If you want a refund, you need to use the support form. The form may direct you to open a billing case if your situation prevents the AI assistant from processing your requested refund automatically. Access to manually grant refunds is limited to the support team, which processes these requests as quickly as possible.
Your suggestion for automatic ticket creation is interesting, and I’ll highlight it with the team. Note that I cannot guarantee such a feature will be added, as there may be logistical issues that make it more complex to implement than either of us currently imagines.
It seems you might be disagreeing with what “error” means. The “Fix with v0” button handles detectable errors in the code and configuration. The screenshot of a runtime error was just an example of where the button can appear in the UI. Were you hoping for it to do something other than solve detectable code errors? If so, please elaborate.
It’s perfectly understandable for you to be frustrated when things don’t work as expected. Please keep in mind that while you are allowed to voice your frustration and share feedback, you are not allowed to violate the code of conduct
@amyegan the expectation I had with “Fix with v0” was to handle detectable errors in the code and configuration which it failed to do. There are ways it could do a better job of this. When given a list of requirements, v0 could write acceptance tests and run the tests against the code it just created. It’s not currently doing this by default. When asked to create a test.html file, it created it, but the tests hung. Tools like puppeteer, playwright could be useful. This way, the user can see where the assistant’s misunderstanding came from in a particular requirement.
As far as the automatic ticket creation, if that’s technically challenging, it may be advisable to instead offer an assisted ticket creation feature instead. Something where after [5?] iterations or by the time the message limit gets down to the last 3, a question asks the user if he/she needs support. This should probably be prioritized.
Finally, it might be a good idea if you or your company proactively reached out to each user on this thread to apologize for the negative experience encountered (even if you think you’re right) and try to help them. If you’ve already done so, great.
Here’s an example. I just had v0 create a test file.

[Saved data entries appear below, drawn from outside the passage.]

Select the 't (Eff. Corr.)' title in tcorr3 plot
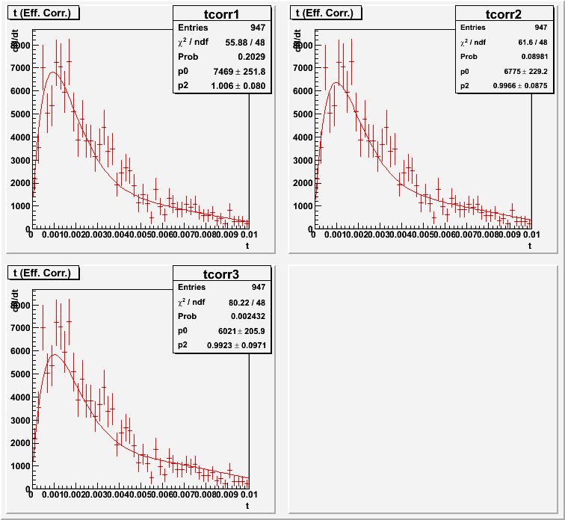The width and height of the screenshot is (565, 520). pyautogui.click(x=43, y=273)
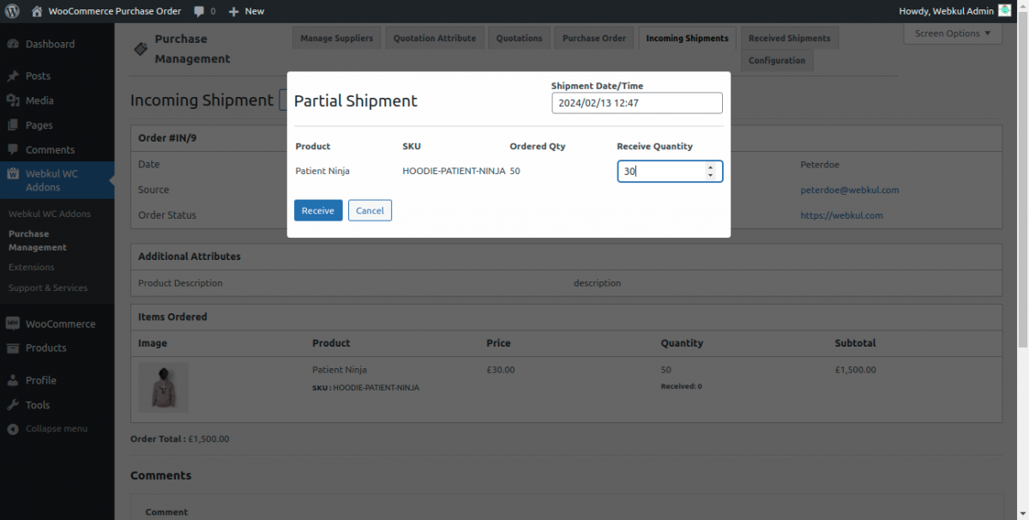
Task: Select the Products icon in the sidebar
Action: pos(12,348)
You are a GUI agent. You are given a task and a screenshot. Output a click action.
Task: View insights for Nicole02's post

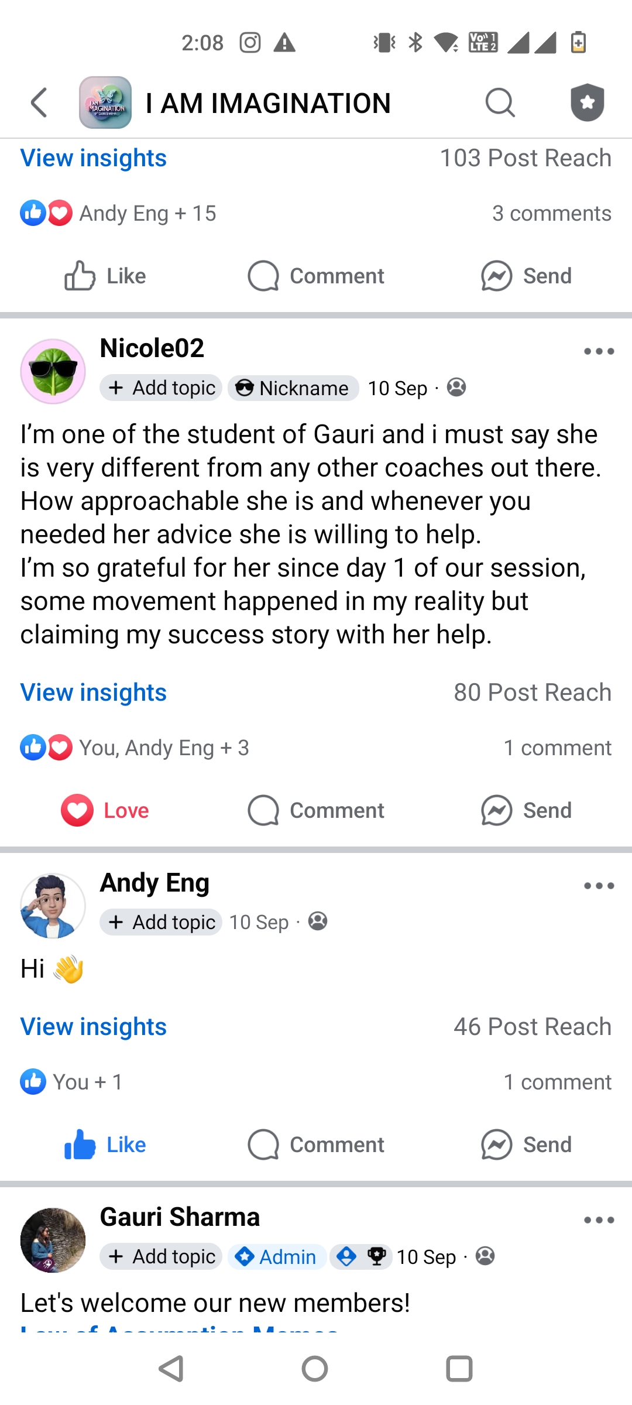(94, 693)
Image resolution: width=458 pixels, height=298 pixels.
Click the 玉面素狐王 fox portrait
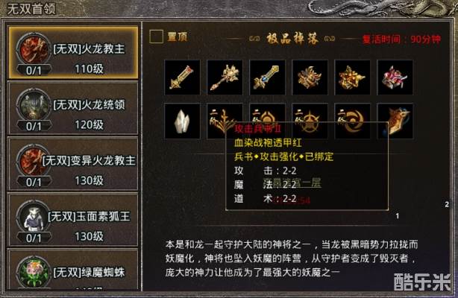point(34,217)
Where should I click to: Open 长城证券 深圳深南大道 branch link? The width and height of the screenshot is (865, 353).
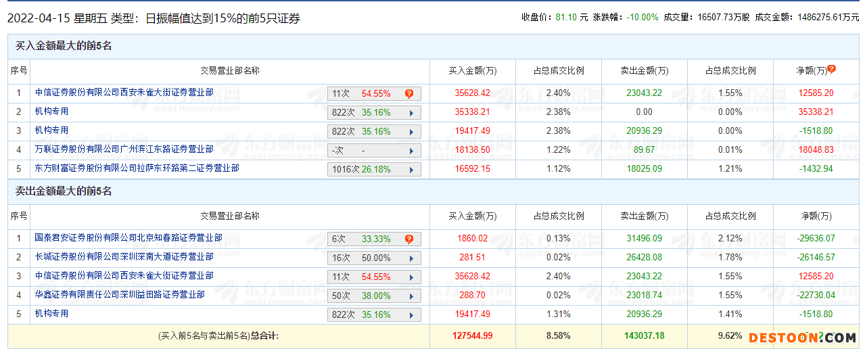pos(124,257)
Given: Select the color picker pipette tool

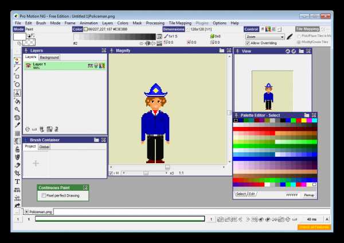Looking at the screenshot, I should pyautogui.click(x=17, y=125).
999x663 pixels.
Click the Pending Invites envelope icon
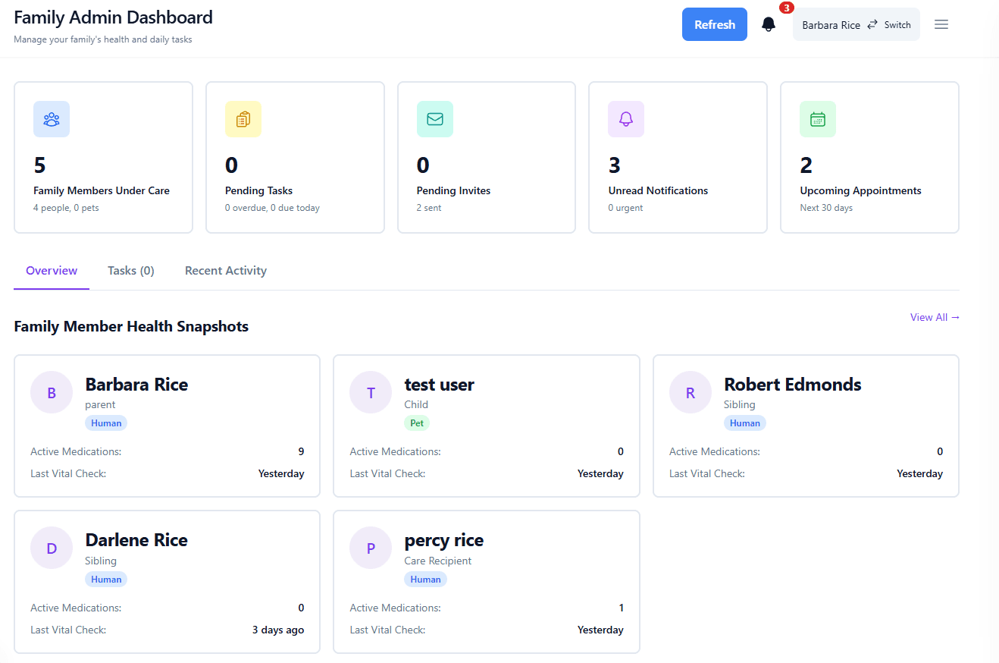point(434,118)
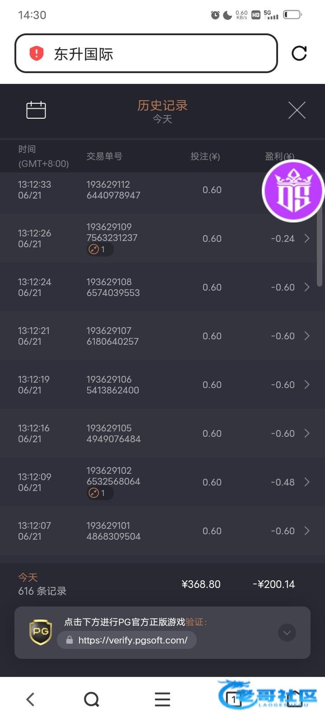Tap free-spin badge on 13:12:26 record

click(x=100, y=249)
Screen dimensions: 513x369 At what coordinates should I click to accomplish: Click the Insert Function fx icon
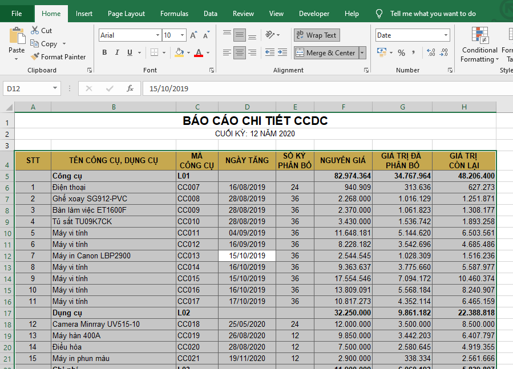(x=130, y=88)
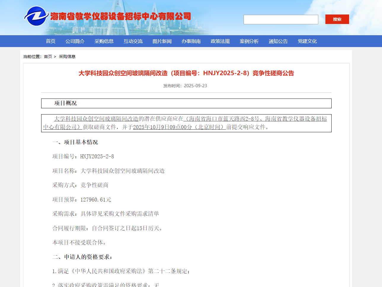Click the underlined project name in overview

point(96,119)
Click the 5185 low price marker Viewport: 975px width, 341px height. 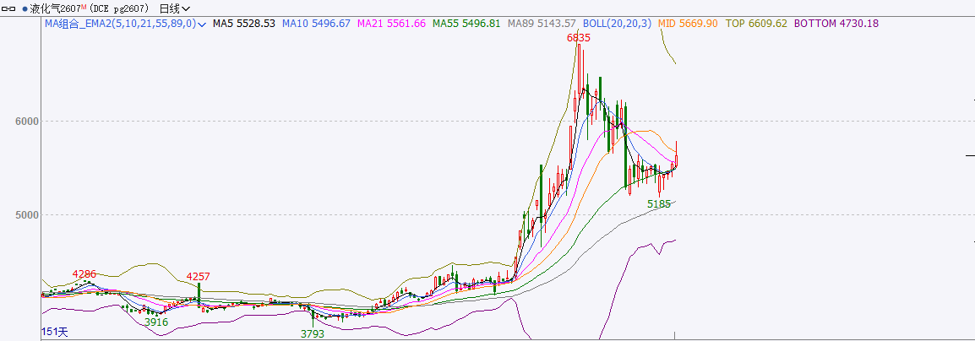pyautogui.click(x=659, y=203)
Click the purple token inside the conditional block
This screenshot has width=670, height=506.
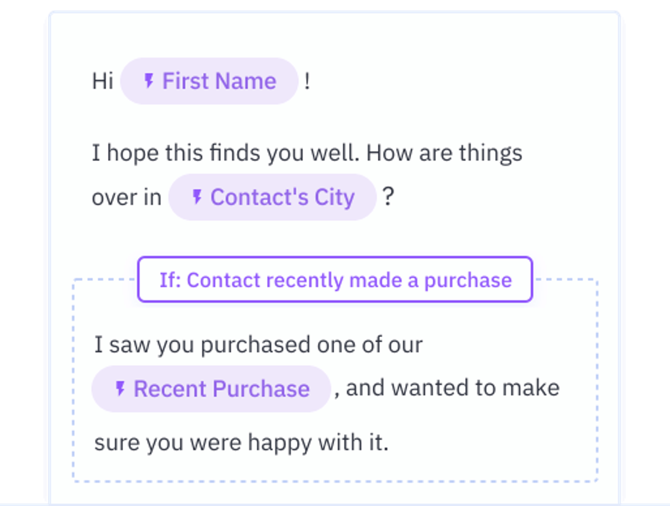pos(210,388)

It ran the tests, found 2 failures, but never showed the “Fix with v0” button. Also, when I asked it to create the test file, it created a react version (app/test/page.tsx) and a native (app/test.html) version. Going to “/test” route caused an issue because test.html was trying to load the .js version. I had to rename test.html to test2.html to avoid the naming conflict to get the test to run. v0 never determined this to be the cause of the hanging tests.